The differences in cultures is nowhere easier to see, between Europe and Africa, than in the bereavement process. To my mind a significant contributor to many families’ poverty is the amount of money that has to be spent on burying the dead in order to avoid ‘bad name’, and to avoid losing the dead person’s blessing and so on and so on. The funeral is a big deal. The 7 days ceremony is a smaller deal, but resources go, and the 40 days ceremony is another big one. Tomorrow will be the 40 days ceremony for Alhassan – more food, more money!

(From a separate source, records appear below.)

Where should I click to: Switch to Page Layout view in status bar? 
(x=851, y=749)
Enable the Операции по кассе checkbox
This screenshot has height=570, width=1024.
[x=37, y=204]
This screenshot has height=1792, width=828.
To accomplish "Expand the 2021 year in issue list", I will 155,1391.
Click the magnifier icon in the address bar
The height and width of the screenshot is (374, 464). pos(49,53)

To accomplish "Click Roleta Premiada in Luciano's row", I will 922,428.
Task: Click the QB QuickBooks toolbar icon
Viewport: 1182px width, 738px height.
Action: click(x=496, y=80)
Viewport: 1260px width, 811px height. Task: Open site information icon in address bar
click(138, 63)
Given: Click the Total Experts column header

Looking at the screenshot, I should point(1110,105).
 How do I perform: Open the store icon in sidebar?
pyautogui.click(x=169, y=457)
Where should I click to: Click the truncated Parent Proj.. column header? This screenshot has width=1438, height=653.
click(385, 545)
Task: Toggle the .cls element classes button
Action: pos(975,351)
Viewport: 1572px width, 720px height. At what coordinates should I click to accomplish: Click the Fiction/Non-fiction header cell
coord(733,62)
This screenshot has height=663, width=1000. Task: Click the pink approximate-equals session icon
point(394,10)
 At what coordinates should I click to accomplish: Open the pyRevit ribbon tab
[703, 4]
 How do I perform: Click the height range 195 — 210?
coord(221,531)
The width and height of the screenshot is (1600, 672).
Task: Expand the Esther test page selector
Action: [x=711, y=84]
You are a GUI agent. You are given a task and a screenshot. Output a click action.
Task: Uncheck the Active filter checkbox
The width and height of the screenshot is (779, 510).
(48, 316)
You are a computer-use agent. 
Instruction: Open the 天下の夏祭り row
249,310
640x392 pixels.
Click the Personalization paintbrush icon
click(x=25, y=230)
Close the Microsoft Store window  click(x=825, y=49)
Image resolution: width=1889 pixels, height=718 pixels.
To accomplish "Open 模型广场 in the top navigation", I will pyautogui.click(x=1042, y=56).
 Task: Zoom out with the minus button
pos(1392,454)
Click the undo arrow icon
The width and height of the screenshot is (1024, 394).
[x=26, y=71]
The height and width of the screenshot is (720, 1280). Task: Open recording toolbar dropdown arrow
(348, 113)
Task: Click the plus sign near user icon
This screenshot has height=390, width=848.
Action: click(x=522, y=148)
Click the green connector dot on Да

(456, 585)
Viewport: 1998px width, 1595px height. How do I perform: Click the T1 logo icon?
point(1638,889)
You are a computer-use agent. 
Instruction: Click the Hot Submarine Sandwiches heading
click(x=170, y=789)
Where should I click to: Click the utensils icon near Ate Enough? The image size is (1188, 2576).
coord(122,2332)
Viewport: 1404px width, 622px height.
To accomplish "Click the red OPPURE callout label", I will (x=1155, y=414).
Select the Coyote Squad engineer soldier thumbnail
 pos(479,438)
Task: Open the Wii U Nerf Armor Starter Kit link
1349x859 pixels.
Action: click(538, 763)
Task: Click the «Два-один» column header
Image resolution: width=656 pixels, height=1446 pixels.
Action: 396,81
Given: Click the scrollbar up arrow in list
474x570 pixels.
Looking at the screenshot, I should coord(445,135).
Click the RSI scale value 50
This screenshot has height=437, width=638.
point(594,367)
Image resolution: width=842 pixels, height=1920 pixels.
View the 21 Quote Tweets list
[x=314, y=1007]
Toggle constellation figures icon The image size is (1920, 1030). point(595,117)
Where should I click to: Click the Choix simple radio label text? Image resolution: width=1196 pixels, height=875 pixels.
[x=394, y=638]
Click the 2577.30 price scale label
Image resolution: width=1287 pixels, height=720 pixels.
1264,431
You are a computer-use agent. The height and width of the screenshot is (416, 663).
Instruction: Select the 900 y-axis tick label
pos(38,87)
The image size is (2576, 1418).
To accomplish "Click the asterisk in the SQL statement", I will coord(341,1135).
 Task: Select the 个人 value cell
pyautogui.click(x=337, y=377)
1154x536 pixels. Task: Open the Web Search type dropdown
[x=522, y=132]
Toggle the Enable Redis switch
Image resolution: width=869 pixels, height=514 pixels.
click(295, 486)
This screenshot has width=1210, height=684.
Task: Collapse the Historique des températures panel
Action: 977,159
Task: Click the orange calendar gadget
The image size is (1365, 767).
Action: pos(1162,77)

Today again, was a memorial football gala, held by the local football youth, Alhassan’s friends. EducAid contributed a team which came in 2nd. It was very interesting that there were those who wanted to put pressure, on the referee, in order to ensure that we won, in Alhassan’s honour. In what way do we honour him, if we reinforce the corrupt, unjust thinking and practices that effectively killed him? More people die daily here of poverty and corruption than ever died during the war. What these young people are prepared to do to win football, they will not hesitate to do later on in life or in public office in the future. If we wish to honour Alhassan’s memory, we must encourage them to think in new ways or everything we are fighting for, in terms of education towards an equal playing field between the rich and the poor, is all completely in vain. I did make that point when I was asked to speak after the match!
The EducAid team.
The goal scorer – Joseph Kallon [Karishma]
Pa Foday and Kofi, spectators, clowning around at the final.